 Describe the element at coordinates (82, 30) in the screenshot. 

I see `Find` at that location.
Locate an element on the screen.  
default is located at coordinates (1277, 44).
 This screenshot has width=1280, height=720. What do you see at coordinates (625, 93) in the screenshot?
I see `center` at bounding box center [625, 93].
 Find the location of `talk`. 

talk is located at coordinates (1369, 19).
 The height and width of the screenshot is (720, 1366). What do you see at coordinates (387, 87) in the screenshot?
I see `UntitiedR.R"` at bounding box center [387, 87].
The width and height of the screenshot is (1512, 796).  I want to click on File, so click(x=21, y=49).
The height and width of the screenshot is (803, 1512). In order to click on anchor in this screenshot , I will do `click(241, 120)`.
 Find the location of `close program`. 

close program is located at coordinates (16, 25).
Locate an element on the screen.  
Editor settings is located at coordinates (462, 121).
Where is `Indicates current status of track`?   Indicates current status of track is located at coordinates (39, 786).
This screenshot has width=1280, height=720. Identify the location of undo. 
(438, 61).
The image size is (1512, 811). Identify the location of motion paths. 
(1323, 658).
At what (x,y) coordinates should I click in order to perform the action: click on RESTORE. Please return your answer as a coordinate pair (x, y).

(WRITTEN REQUEST): Please write out all the lines above again, swapping in "Give the position of" wherever "Find the location of" appears and keeping everything else the same.

(RESULT OF THIS TASK):
 Describe the element at coordinates (82, 30) in the screenshot. 

I see `Find` at that location.
Locate an element on the screen.  
default is located at coordinates (1277, 44).
 This screenshot has width=1280, height=720. What do you see at coordinates (625, 93) in the screenshot?
I see `center` at bounding box center [625, 93].
 Give the position of `talk`. 

talk is located at coordinates (1369, 19).
 The height and width of the screenshot is (720, 1366). What do you see at coordinates (387, 87) in the screenshot?
I see `UntitiedR.R"` at bounding box center [387, 87].
The width and height of the screenshot is (1512, 796).  I want to click on File, so click(x=21, y=49).
The height and width of the screenshot is (803, 1512). In order to click on anchor in this screenshot , I will do `click(241, 120)`.
 Give the position of `close program`. 

close program is located at coordinates (16, 25).
Locate an element on the screen.  
Editor settings is located at coordinates (462, 121).
Where is `Indicates current status of track`?   Indicates current status of track is located at coordinates (39, 786).
This screenshot has width=1280, height=720. Identify the location of undo. 
(438, 61).
The image size is (1512, 811). Identify the location of motion paths. 
(1323, 658).
At what (x,y) coordinates should I click in order to perform the action: click on RESTORE. Please return your answer as a coordinate pair (x, y).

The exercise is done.